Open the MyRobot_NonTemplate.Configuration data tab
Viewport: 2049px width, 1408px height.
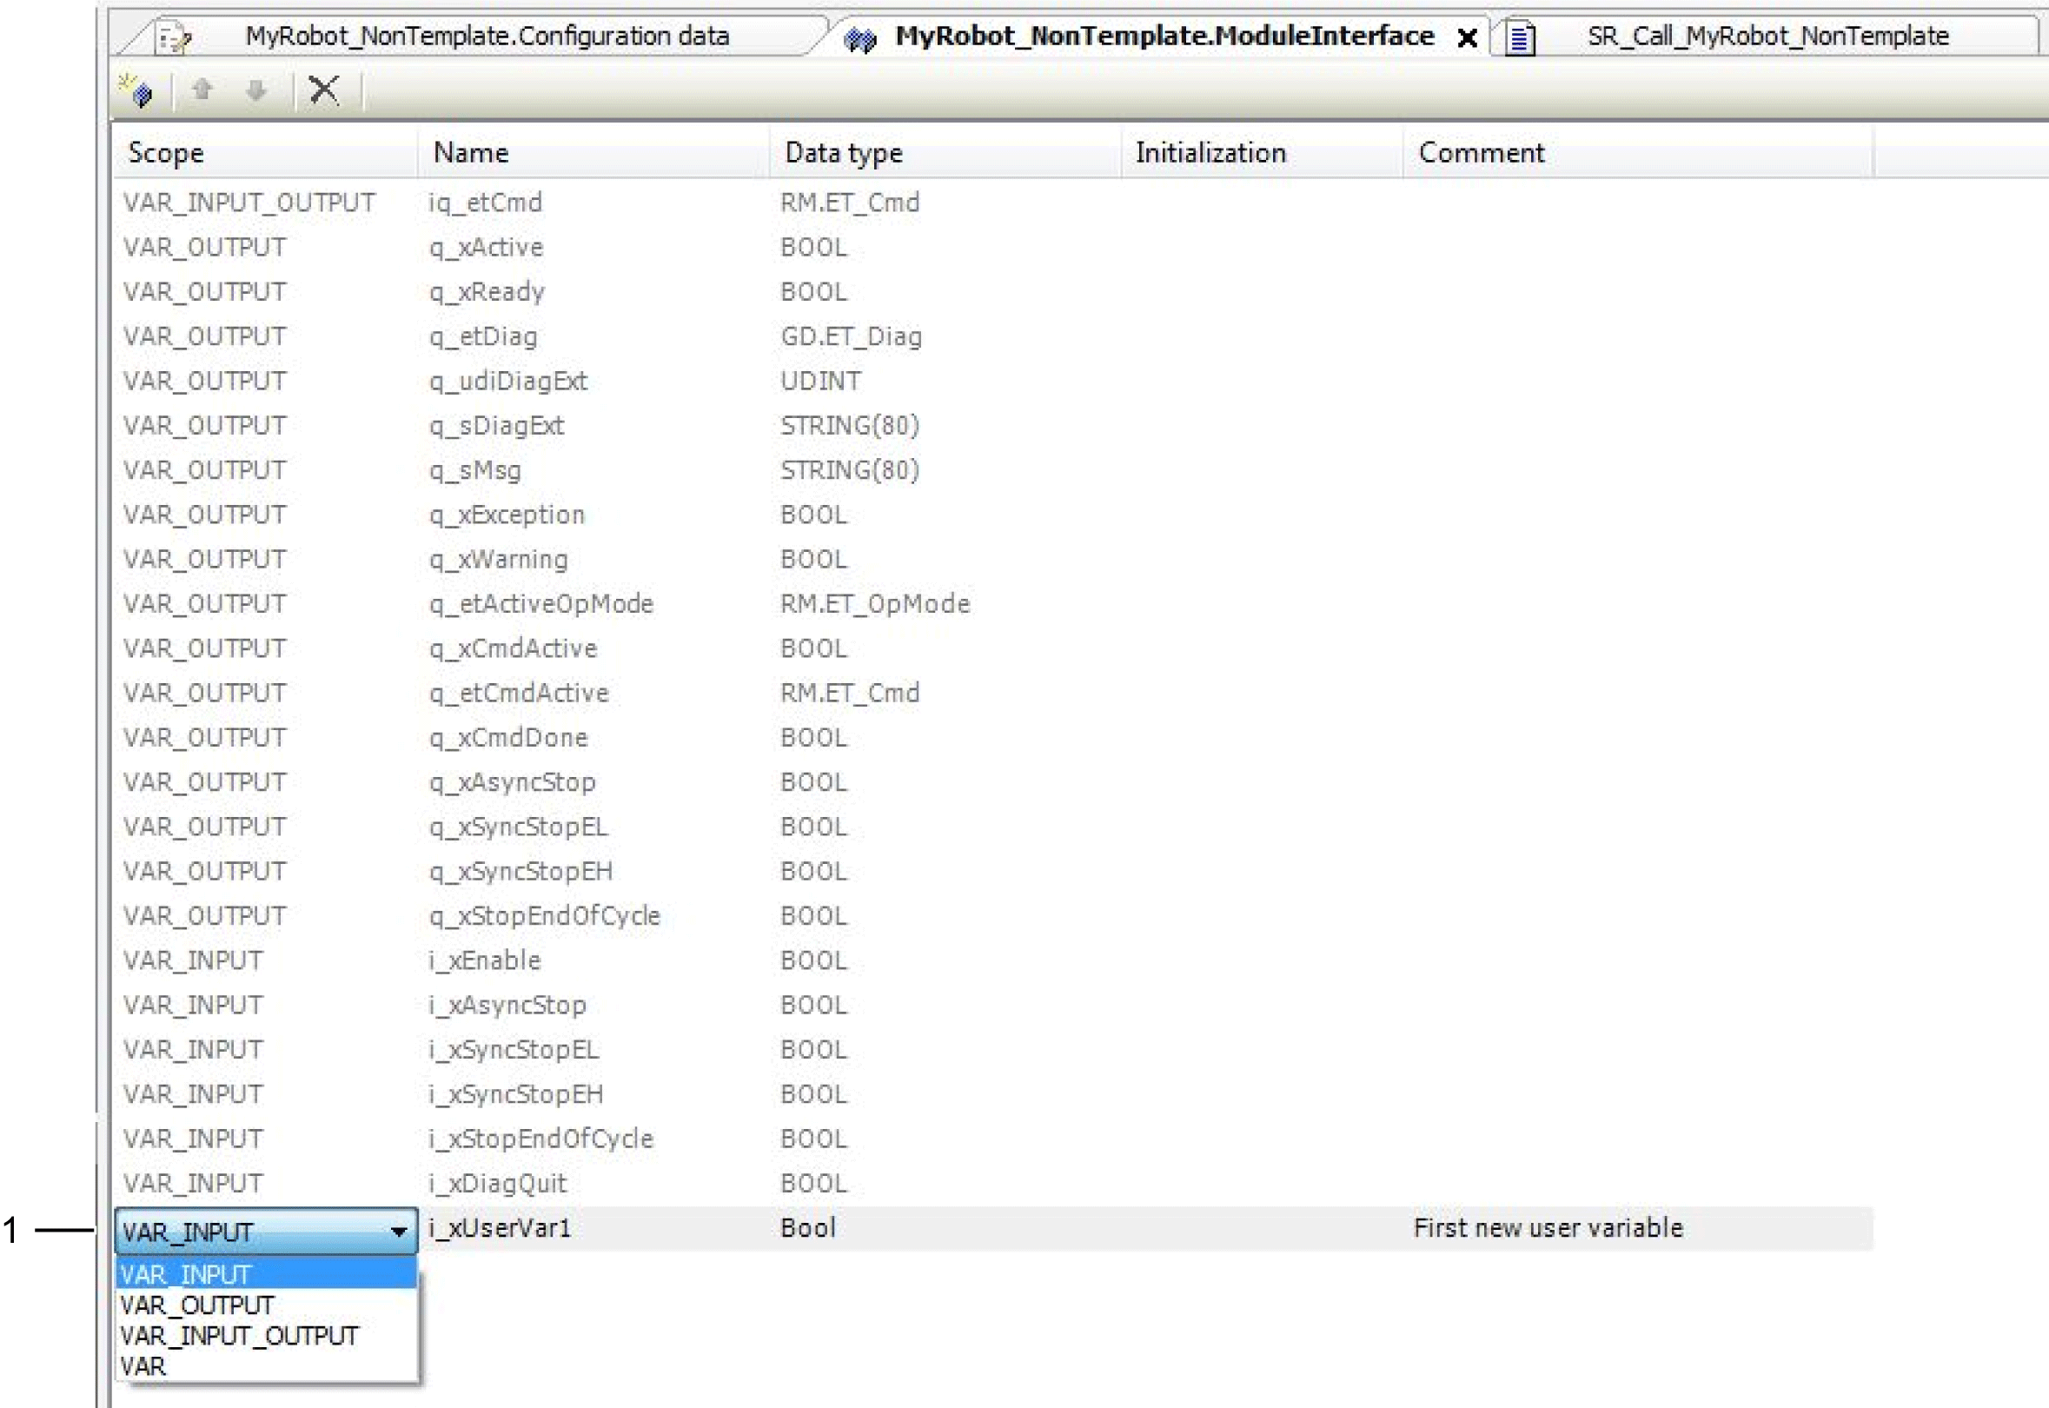click(487, 36)
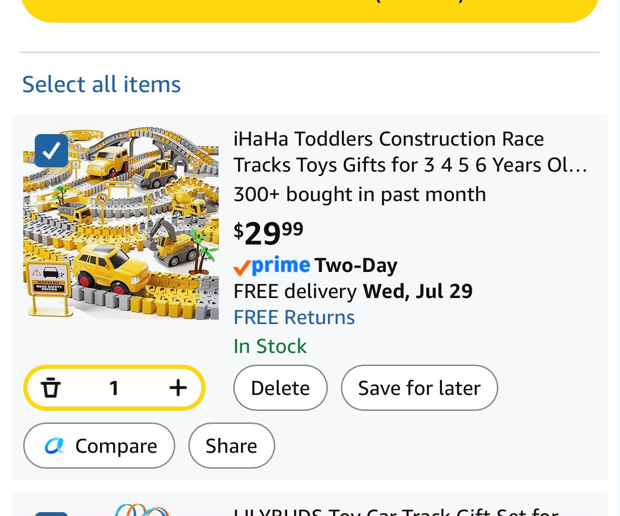
Task: Click the prime logo badge
Action: pyautogui.click(x=271, y=265)
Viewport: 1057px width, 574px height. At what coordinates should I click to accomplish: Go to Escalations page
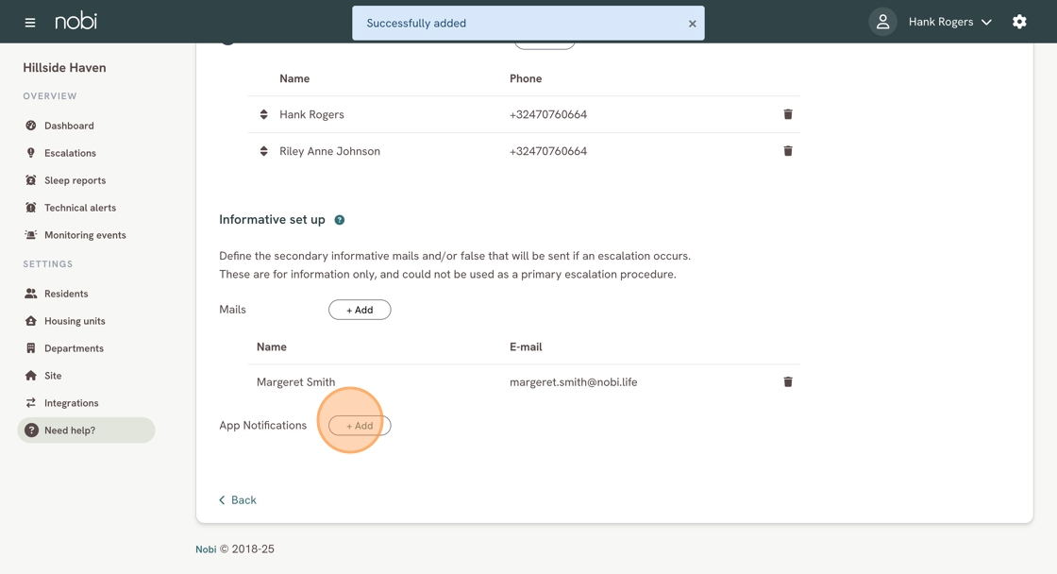pyautogui.click(x=70, y=153)
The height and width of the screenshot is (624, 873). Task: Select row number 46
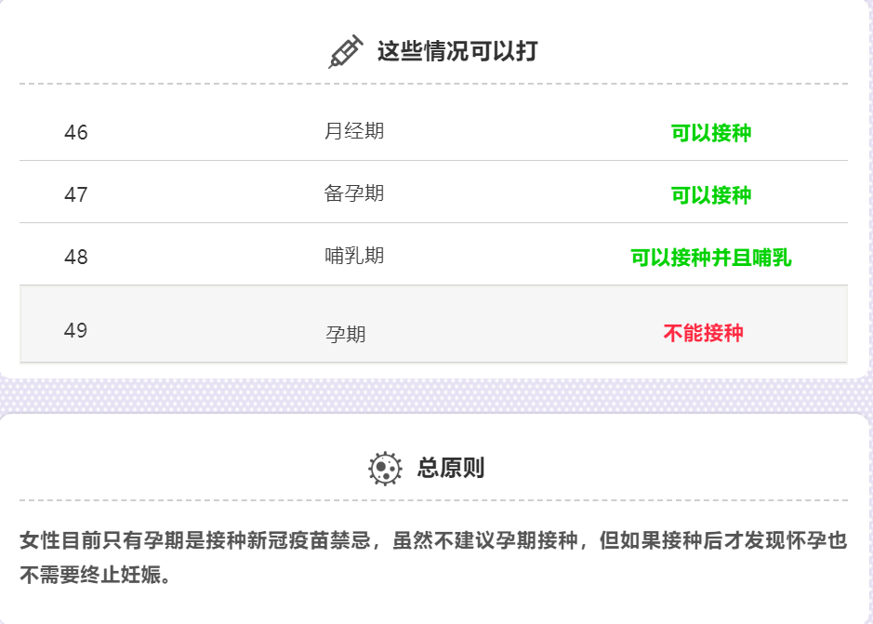(76, 133)
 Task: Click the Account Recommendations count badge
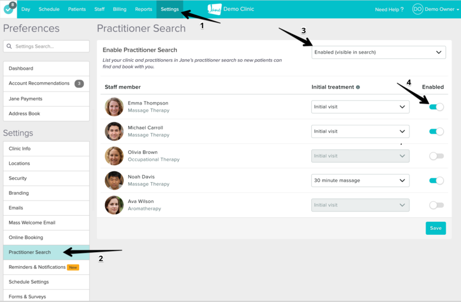click(x=79, y=83)
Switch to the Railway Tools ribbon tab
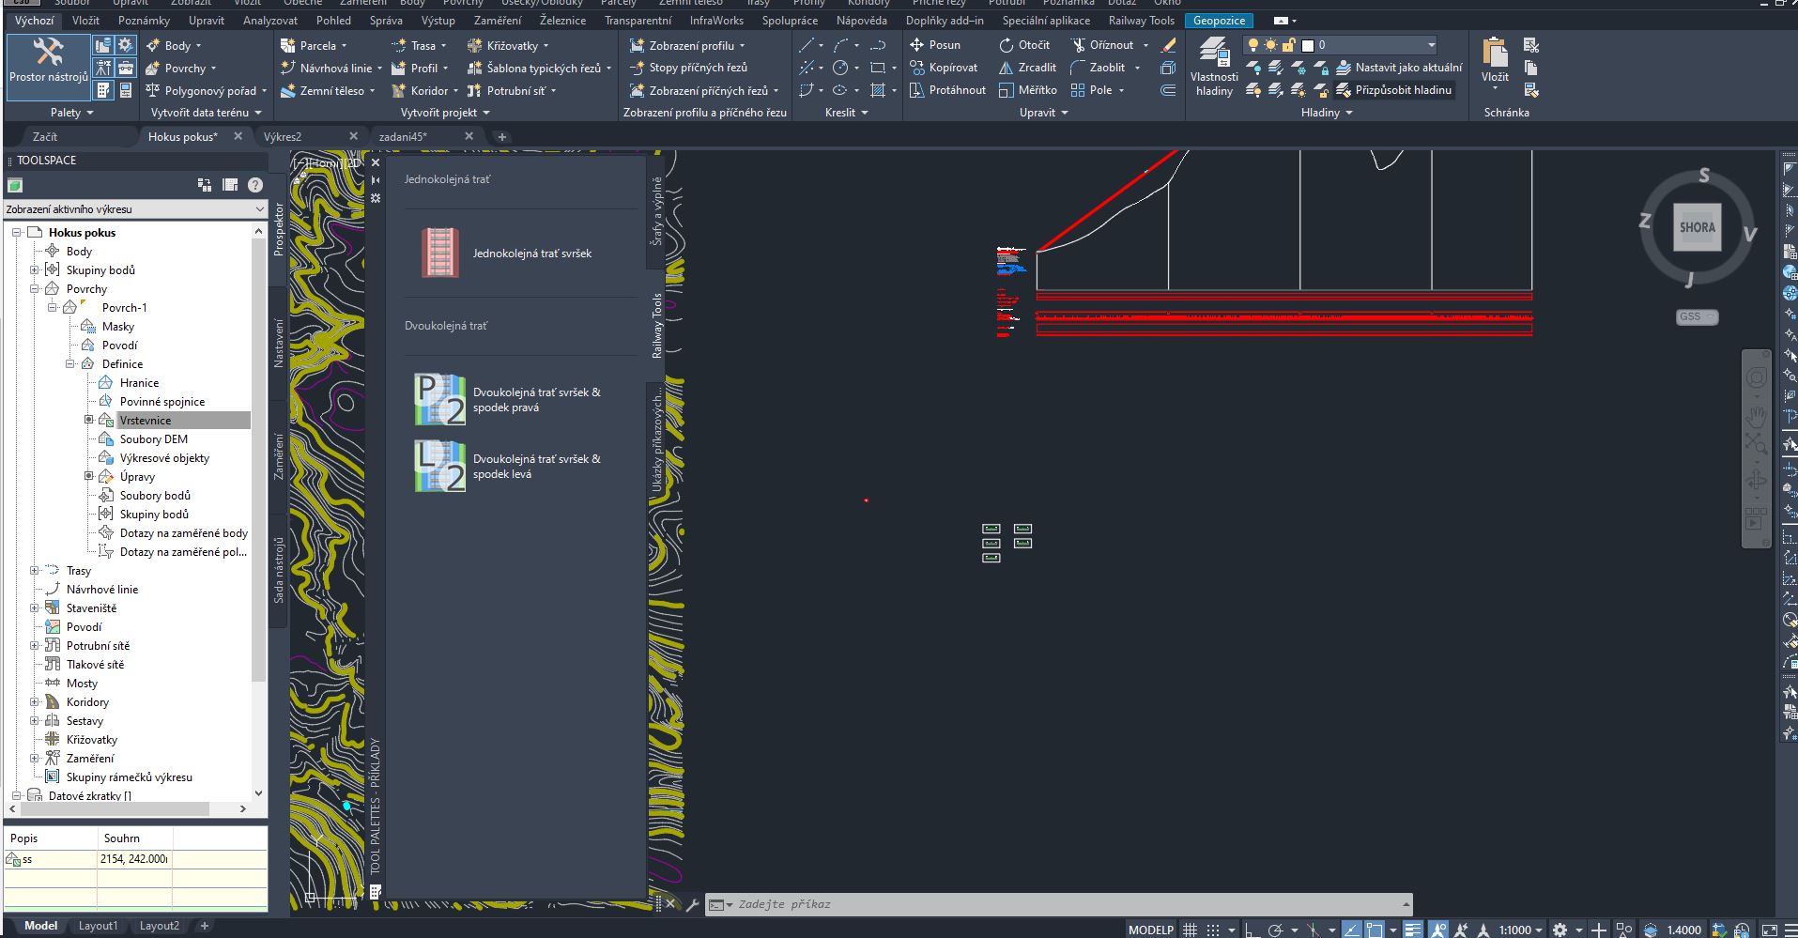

* Exercise aim
Collect each line of the records above that contains the word "Task", counting only matches with the same capitalization.

* Solution to this exercise
Task: Click the prime logo badge
The height and width of the screenshot is (624, 873). Task: Select row number 46
 Task: Click the Account Recommendations count badge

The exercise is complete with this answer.